On 18 Nov (10:01:09), Arlen Yaroslav via tor-relays wrote:
Some folks might consider switching to non-exit nodes to just get rid of
the overload message. Please bear with us while we are debugging the
problem and don't do that. :) We'll keep this list in the loop.
The undocumented configuration option 'OverloadStatistics' can be used to disable the reporting of an overloaded state. E.g. place the following in your torrc:
OverloadStatistics 0
May be worth considering until the reporting feature becomes a bit more mature and the issues around DNS resolution become a bit clearer.
Greetings everyone!
We wanted to follow up with all of you on this. It has been a while but we finally got down to the problem.
We made this ticket public which is where we pulled together the information we had from Exit operators helping us in private:
https://gitlab.torproject.org/tpo/network-health/team/-/issues/139
You can find here the summary of the problem: https://gitlab.torproject.org/tpo/network-health/team/-/issues/139#note_2764...
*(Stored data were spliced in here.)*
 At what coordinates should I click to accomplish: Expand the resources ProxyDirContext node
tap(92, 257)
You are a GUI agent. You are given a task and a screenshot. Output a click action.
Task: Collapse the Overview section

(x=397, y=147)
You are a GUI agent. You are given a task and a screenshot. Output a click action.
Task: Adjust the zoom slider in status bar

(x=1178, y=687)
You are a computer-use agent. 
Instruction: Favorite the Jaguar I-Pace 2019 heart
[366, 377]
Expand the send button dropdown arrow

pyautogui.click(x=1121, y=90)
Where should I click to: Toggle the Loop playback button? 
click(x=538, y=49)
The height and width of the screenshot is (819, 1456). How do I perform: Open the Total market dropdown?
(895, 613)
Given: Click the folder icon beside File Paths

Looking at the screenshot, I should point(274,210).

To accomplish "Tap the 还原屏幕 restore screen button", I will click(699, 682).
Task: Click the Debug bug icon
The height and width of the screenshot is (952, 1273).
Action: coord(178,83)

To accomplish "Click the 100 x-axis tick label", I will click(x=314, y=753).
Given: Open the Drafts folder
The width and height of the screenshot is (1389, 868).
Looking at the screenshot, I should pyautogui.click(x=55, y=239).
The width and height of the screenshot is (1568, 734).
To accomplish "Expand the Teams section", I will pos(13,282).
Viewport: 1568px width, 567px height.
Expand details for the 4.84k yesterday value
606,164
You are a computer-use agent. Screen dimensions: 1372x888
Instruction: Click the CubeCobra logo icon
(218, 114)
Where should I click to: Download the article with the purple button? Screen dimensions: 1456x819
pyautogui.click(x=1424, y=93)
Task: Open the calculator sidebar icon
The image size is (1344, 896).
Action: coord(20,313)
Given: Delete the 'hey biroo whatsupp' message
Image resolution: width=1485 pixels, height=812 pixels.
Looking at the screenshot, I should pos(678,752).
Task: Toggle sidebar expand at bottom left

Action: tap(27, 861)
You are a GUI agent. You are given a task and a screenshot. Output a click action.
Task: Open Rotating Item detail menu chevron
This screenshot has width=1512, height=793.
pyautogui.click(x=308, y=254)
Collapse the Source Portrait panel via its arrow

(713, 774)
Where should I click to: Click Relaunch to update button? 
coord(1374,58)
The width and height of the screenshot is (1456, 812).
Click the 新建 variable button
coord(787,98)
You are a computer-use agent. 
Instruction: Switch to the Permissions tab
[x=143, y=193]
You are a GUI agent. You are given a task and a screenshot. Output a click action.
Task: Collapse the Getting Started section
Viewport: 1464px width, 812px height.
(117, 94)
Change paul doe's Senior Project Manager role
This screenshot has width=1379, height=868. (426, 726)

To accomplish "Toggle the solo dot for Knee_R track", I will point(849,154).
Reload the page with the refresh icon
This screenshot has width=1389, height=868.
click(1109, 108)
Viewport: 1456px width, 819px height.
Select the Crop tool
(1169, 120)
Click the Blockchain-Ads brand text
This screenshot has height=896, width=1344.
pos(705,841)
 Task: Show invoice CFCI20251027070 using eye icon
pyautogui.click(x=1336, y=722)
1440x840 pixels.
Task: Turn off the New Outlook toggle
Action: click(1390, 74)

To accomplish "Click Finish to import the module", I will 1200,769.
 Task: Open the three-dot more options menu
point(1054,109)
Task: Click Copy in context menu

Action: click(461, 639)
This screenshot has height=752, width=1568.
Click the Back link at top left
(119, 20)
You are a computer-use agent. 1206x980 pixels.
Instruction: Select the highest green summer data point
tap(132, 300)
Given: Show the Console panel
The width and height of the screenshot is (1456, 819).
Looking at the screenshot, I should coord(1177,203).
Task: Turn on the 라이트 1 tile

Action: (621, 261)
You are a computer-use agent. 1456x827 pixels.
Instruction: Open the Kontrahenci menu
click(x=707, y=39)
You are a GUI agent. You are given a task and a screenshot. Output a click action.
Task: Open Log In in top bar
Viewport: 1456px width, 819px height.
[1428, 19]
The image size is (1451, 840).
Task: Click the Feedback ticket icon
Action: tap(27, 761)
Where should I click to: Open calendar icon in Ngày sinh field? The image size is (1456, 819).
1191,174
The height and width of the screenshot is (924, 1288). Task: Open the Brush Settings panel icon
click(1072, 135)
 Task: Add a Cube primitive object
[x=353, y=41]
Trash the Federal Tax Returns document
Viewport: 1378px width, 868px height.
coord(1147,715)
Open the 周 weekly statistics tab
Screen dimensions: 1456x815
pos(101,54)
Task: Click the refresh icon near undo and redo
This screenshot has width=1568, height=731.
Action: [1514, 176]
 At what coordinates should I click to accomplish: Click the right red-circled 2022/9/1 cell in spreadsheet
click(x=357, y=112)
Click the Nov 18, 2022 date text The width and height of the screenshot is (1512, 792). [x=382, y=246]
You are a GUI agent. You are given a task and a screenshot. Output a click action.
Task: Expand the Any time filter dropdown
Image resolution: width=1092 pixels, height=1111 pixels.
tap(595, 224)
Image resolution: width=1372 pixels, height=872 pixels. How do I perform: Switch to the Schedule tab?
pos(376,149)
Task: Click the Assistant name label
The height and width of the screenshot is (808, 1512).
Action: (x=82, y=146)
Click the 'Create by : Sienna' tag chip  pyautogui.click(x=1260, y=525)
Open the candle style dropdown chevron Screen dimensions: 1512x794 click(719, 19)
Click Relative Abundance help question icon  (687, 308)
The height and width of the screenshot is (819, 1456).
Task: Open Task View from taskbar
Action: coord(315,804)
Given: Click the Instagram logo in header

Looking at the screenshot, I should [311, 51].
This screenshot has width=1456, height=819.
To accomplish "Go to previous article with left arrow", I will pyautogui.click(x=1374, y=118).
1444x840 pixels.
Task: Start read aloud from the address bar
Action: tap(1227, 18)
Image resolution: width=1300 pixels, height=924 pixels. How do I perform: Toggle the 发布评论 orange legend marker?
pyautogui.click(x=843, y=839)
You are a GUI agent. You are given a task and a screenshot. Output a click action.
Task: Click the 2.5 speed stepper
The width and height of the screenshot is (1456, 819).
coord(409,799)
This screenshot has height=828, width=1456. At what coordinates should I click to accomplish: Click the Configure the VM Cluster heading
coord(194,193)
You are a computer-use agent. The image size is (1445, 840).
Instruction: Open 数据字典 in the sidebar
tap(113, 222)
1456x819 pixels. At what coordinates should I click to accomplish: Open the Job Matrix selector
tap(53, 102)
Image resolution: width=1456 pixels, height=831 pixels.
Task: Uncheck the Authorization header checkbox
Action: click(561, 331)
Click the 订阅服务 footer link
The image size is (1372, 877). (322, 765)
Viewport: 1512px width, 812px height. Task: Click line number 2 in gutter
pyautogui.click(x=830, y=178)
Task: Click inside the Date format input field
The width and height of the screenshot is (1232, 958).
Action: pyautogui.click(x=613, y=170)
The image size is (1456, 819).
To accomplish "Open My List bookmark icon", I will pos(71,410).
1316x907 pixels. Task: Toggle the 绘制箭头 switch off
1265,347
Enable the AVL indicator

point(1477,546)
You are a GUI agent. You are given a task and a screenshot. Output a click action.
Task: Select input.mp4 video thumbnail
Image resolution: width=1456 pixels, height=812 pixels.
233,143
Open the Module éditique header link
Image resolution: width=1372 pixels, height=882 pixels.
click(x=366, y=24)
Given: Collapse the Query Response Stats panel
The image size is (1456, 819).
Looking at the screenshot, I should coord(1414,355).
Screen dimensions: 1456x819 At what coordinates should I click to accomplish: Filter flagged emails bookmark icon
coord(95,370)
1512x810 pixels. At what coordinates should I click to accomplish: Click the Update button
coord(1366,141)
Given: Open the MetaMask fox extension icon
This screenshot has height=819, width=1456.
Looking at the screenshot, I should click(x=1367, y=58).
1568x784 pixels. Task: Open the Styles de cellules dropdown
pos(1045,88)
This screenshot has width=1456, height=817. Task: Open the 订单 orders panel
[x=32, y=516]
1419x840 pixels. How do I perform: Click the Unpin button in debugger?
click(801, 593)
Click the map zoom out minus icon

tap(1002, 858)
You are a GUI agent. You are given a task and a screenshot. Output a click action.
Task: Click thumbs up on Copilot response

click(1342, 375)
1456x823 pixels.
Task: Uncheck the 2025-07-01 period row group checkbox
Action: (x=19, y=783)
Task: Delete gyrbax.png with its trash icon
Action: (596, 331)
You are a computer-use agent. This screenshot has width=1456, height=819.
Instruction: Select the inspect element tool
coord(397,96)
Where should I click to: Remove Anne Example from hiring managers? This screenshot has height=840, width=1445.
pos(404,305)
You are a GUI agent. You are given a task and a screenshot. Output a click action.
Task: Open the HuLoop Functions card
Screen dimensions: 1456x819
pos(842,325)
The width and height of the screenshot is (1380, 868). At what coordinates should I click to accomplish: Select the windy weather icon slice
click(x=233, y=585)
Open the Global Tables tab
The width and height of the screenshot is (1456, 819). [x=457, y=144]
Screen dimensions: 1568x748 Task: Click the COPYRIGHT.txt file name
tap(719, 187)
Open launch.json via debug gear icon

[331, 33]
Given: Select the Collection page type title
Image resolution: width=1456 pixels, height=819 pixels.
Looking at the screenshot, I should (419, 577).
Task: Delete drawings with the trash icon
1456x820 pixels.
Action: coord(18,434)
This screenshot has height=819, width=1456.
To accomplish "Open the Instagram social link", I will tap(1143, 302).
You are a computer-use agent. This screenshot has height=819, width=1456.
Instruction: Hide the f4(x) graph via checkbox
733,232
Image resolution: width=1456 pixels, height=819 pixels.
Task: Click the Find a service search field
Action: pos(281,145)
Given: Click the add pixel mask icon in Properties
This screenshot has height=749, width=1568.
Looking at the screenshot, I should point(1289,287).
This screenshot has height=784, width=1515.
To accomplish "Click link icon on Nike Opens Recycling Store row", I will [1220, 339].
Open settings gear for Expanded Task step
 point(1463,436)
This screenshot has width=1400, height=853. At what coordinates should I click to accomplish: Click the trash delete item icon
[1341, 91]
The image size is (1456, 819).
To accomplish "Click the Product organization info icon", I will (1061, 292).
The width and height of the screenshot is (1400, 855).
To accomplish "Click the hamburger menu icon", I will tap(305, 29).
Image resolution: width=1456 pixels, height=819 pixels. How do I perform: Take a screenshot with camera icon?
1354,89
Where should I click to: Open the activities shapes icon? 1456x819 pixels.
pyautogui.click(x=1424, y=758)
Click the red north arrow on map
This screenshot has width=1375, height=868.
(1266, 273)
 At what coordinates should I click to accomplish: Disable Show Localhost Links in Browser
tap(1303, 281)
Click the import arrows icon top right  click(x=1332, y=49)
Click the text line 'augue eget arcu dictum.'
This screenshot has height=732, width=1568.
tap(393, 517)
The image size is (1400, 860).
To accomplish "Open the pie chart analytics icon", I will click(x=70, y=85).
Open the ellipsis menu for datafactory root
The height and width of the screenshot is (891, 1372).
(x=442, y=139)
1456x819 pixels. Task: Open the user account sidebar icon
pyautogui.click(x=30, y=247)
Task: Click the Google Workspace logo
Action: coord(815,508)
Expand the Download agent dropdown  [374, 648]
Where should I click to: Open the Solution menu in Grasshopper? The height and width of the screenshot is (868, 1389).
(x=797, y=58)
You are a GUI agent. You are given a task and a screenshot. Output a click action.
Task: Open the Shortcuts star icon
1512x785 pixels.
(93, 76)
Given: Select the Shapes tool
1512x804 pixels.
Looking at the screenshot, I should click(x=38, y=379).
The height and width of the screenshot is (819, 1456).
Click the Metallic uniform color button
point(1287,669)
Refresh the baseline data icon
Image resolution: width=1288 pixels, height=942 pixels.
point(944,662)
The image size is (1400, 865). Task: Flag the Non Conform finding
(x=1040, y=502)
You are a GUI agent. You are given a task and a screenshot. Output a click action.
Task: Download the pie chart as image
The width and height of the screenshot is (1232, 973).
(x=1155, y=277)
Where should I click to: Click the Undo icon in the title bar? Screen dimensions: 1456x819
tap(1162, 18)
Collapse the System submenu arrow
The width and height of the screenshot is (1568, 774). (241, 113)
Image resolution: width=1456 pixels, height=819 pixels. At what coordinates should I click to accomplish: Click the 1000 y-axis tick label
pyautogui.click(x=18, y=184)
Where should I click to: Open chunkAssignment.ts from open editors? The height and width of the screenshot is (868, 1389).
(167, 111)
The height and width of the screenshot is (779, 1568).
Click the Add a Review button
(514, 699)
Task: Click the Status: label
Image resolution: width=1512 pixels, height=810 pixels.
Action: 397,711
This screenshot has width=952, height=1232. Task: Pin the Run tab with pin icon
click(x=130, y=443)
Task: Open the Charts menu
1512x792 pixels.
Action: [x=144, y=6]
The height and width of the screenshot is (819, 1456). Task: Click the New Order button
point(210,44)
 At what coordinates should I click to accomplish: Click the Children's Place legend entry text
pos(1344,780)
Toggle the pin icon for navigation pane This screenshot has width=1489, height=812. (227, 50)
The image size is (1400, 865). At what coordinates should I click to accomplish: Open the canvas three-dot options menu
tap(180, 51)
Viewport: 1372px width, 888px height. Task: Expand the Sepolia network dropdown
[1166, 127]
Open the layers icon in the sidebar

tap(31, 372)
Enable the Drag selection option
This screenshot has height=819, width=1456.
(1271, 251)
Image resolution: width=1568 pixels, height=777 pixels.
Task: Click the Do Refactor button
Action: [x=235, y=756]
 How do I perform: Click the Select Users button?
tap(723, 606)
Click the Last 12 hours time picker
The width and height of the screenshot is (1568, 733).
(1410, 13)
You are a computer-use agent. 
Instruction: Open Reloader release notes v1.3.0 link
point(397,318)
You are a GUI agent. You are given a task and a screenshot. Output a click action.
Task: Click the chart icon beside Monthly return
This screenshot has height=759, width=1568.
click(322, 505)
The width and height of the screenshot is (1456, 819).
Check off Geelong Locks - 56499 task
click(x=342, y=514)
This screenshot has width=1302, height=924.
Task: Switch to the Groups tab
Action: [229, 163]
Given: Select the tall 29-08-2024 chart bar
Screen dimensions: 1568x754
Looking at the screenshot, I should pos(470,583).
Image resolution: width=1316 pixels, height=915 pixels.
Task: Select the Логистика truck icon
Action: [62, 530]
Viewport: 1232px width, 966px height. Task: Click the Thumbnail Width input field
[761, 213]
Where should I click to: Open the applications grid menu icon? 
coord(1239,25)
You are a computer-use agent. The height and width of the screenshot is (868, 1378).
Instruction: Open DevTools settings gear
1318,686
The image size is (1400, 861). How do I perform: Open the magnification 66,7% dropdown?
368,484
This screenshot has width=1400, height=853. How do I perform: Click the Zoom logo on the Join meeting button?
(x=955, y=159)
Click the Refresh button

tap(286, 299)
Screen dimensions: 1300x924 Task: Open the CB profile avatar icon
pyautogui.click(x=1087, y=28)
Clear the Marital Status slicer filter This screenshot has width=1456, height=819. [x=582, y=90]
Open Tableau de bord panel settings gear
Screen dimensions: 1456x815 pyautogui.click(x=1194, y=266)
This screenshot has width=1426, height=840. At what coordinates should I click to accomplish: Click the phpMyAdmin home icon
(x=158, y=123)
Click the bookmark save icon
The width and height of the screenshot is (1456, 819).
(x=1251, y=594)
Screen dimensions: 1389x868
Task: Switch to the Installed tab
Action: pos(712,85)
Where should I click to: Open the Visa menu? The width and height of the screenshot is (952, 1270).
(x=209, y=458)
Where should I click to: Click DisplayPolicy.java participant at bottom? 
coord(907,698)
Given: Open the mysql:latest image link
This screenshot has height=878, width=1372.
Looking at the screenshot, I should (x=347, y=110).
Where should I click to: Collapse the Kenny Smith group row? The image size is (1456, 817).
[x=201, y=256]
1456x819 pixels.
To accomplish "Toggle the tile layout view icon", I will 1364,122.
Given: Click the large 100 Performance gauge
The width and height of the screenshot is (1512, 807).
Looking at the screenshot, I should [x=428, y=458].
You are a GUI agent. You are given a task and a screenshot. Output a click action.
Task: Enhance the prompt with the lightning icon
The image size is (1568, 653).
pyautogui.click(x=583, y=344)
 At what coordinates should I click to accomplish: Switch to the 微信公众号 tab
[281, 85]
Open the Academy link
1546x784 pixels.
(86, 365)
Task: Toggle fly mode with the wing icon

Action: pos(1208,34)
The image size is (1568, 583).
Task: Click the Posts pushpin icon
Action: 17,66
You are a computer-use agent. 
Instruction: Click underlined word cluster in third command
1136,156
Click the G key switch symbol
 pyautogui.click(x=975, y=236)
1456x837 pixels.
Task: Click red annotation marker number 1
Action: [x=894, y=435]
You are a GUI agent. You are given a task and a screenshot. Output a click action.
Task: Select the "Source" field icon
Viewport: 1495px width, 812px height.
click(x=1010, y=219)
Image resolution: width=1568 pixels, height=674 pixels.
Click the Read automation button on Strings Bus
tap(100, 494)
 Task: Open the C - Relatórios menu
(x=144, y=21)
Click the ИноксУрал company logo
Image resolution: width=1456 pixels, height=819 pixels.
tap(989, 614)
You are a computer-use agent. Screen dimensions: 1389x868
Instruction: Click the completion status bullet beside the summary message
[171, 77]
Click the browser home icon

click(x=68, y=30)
The gist is that tor imposes a 5 seconds timeout basically dictating libevent to give up on the DNS resolve after 5 seconds. And it will do that 3 times before an error is returned to tor.
That very error is a "DNS TIMEOUT" which is what we expose on the MetricsPort and also use for the overload general indicator.
The problem lies with that very error. It is in fact _not_ a "real" DNS timeout but rather just "took too long for the parameters I have". So these timeouts should more be seen as a "UX issue" rather than "network issue".
For that reason, we will remove the DNS timeout from the overload general indicator and we will rename also the "dns timeout" metrics on the MetricsPort to something with a more meaningful name.
Operators can still use the DNS metrics to monitor health of the DNS by looking at all other possible errors especially "serverfailed".
Finally, we will most likely also bring down the Tor DNS timeout from 5 seconds to 1 seconds in order to improve UX:
https://gitlab.torproject.org/tpo/core/tor/-/issues/40312
We will likely fix this the current 0.4.7.x development version and backport it into 0.4.6 stable. Release time line is to come but we hope as soon as possible.
Thanks everyone for your help, feedback and patience with this problem! In particular, thanks a lot to Anders Trier for their help and providing us with an Exit relay we could experiment with and toralf for providing so much useful information from their relays.
Cheers! David